> [WHAT TO PRODUCE]: Could you restate word for word only the lines below from the one holding "Given: Expand the Storage tree node" to the one holding "The height and", inclusive, and leave out the pictures?

> [ENTRIES PROVIDED]:
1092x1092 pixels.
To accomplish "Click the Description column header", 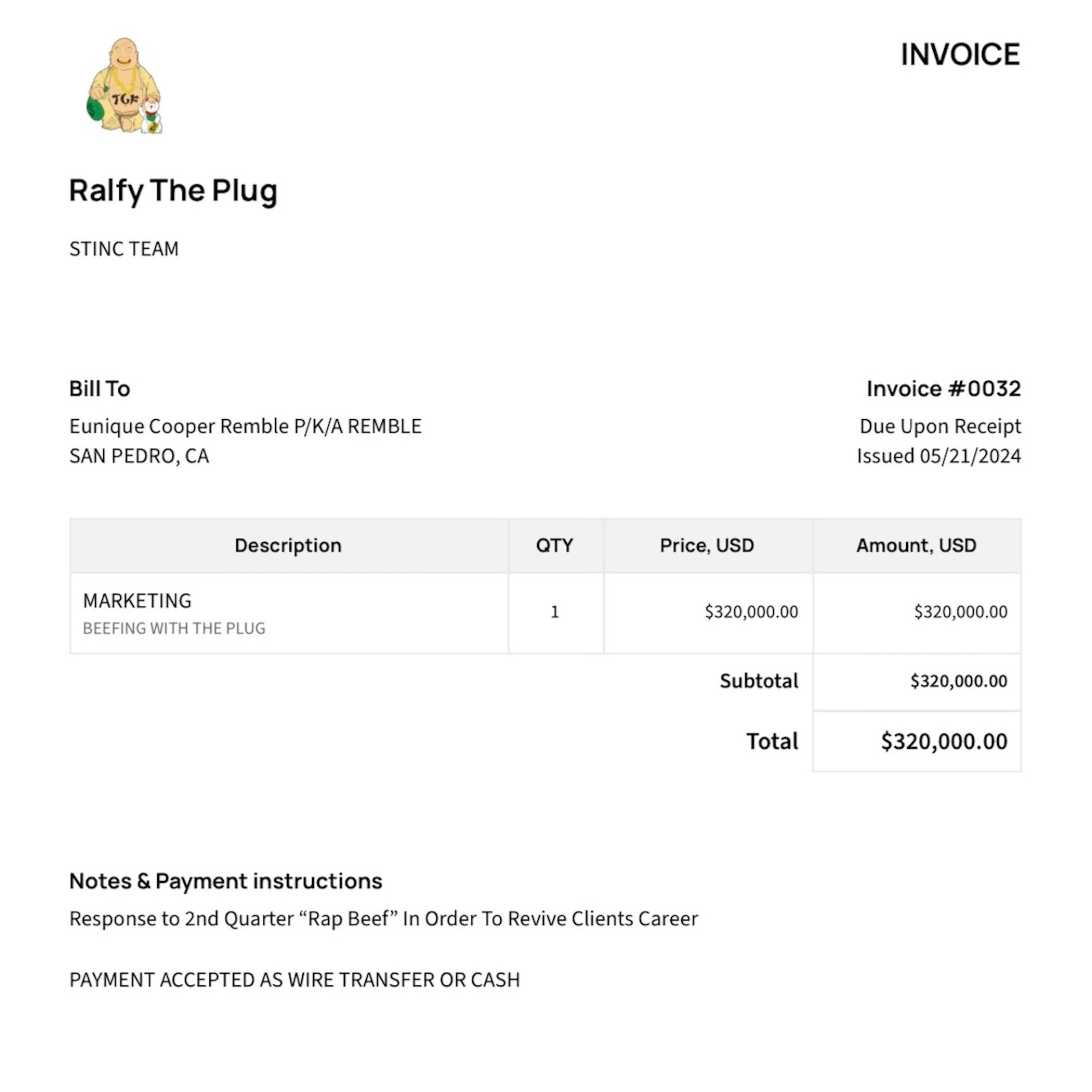I will click(x=288, y=545).
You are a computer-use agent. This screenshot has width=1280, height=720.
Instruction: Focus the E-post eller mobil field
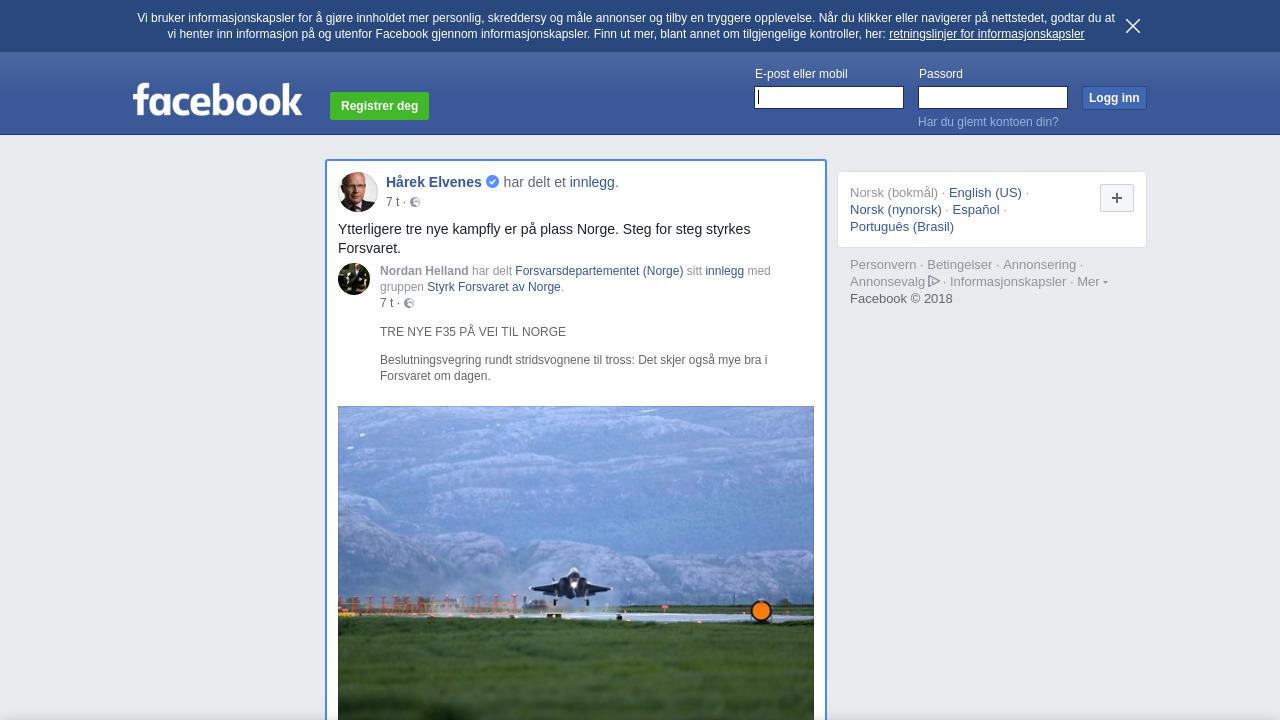click(x=829, y=97)
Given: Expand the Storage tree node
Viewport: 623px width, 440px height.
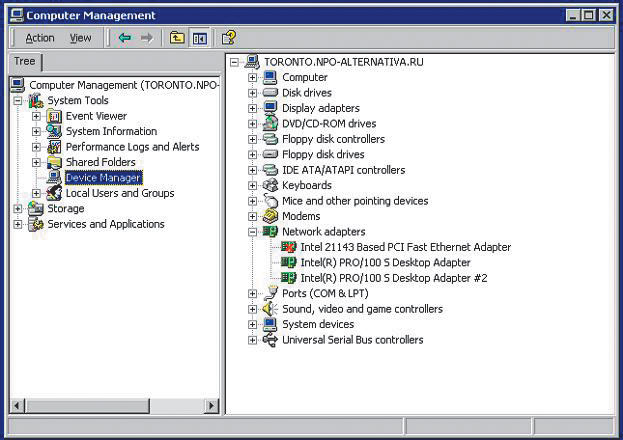Looking at the screenshot, I should click(19, 209).
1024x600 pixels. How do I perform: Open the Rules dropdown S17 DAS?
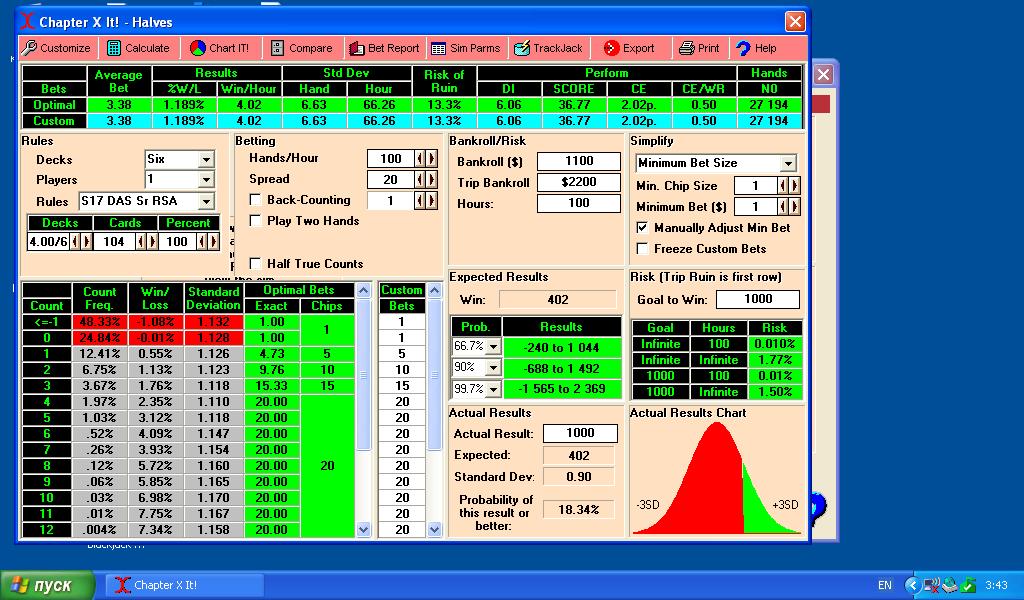coord(206,202)
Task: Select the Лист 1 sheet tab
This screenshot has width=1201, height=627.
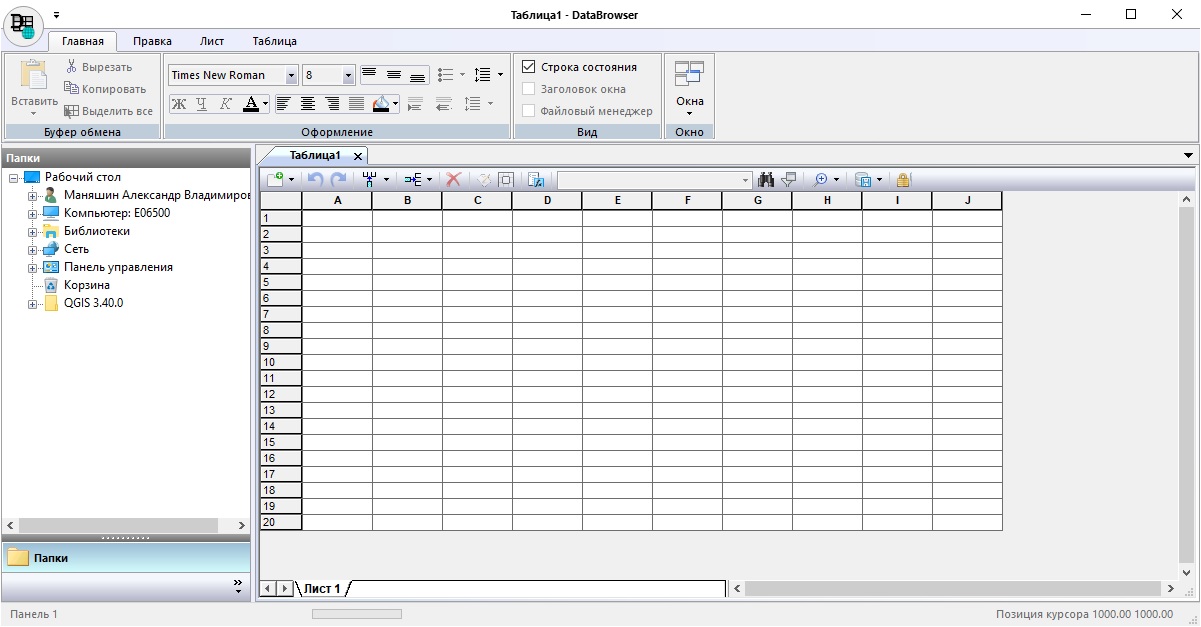Action: [x=322, y=589]
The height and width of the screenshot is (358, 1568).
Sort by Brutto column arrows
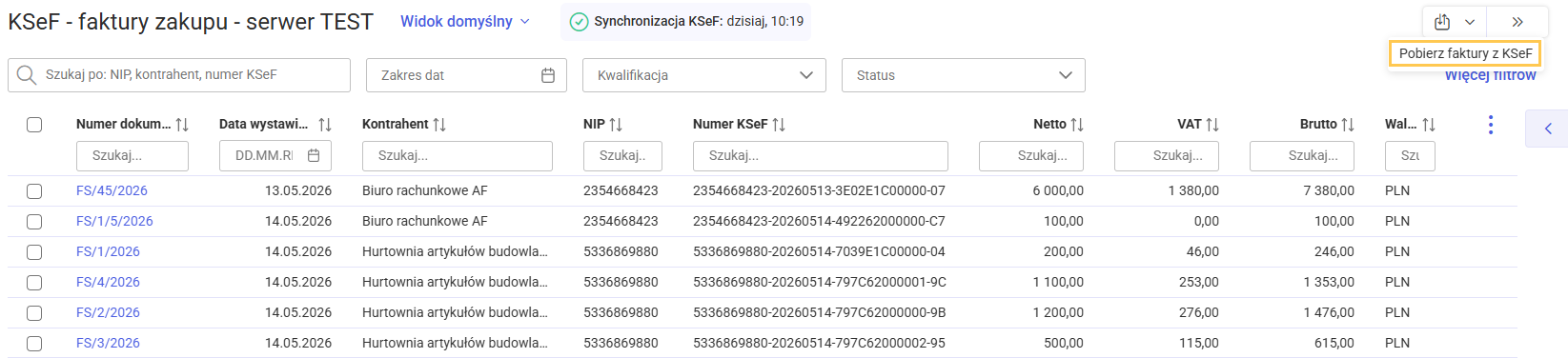(x=1348, y=125)

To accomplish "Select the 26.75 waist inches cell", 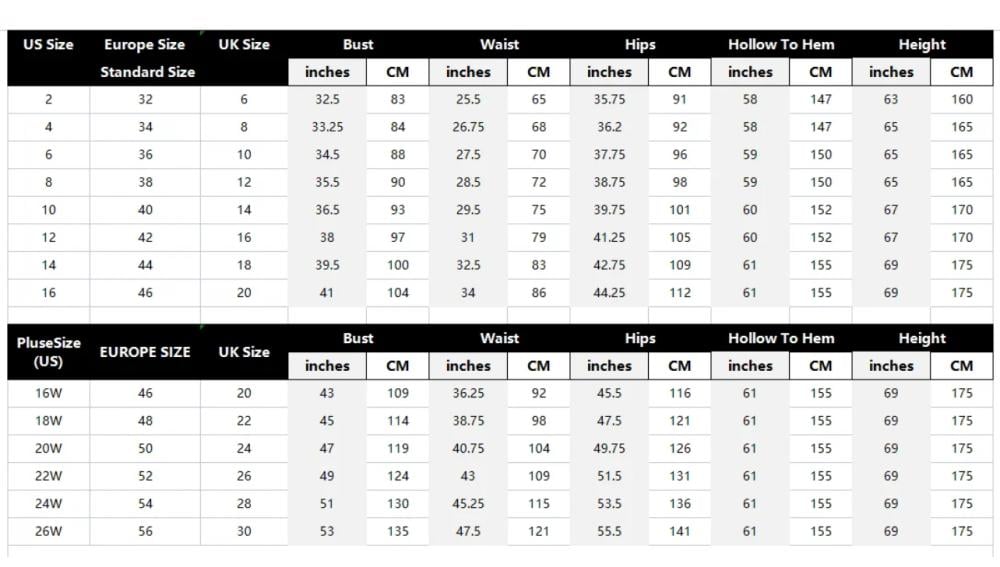I will 468,127.
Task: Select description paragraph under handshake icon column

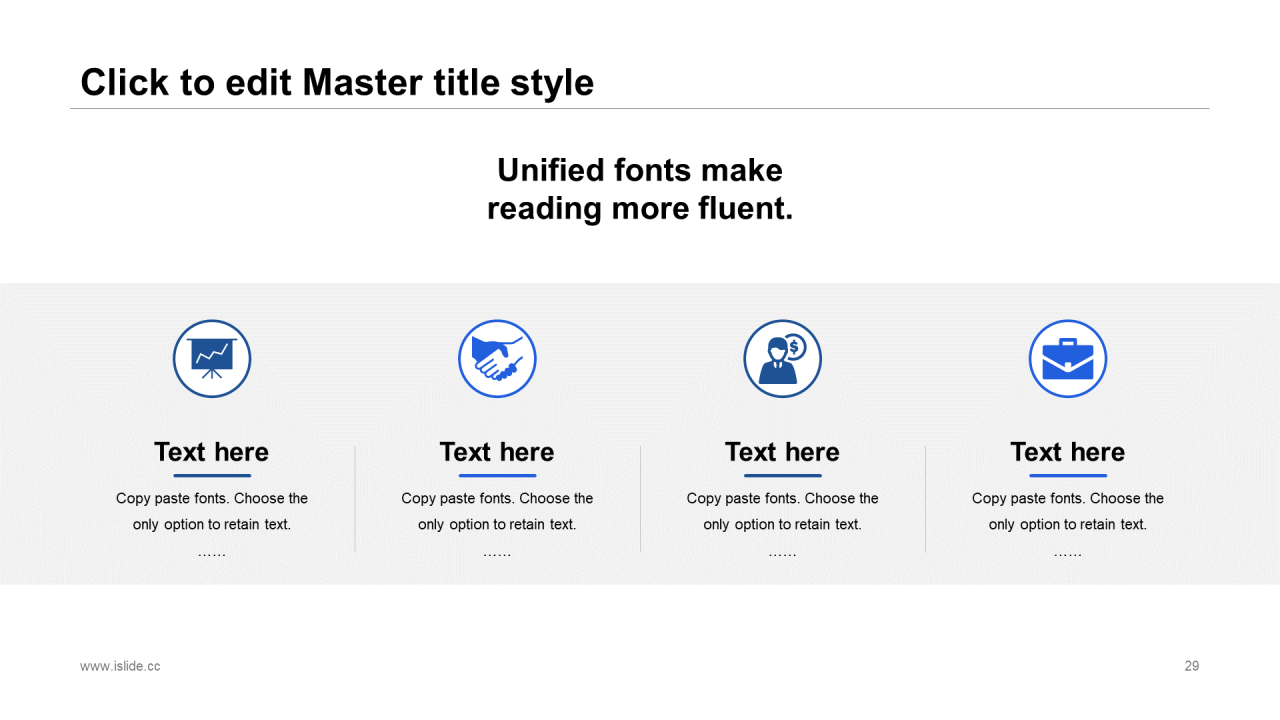Action: 497,512
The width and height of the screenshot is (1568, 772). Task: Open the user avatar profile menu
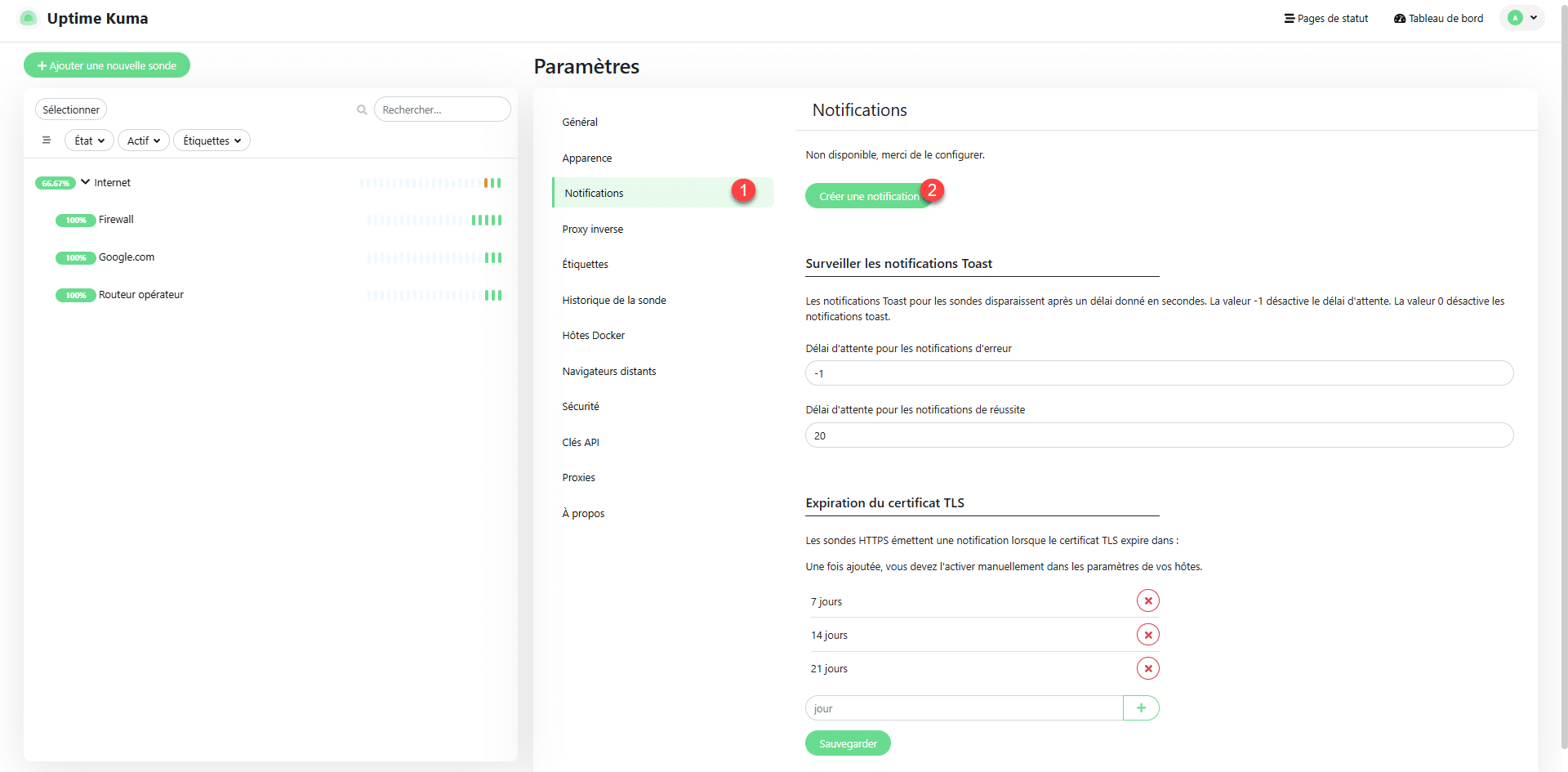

> [WRITTEN SOLUTION]:
Given: Expand the Storage tree node
Viewport: 623px width, 440px height.
Looking at the screenshot, I should click(19, 209).
1024x600 pixels. How do I perform: Open the Rules dropdown S17 DAS?
coord(206,202)
Task: Select the Лист 1 sheet tab
This screenshot has width=1201, height=627.
Action: [x=322, y=589]
The height and width of the screenshot is (358, 1568).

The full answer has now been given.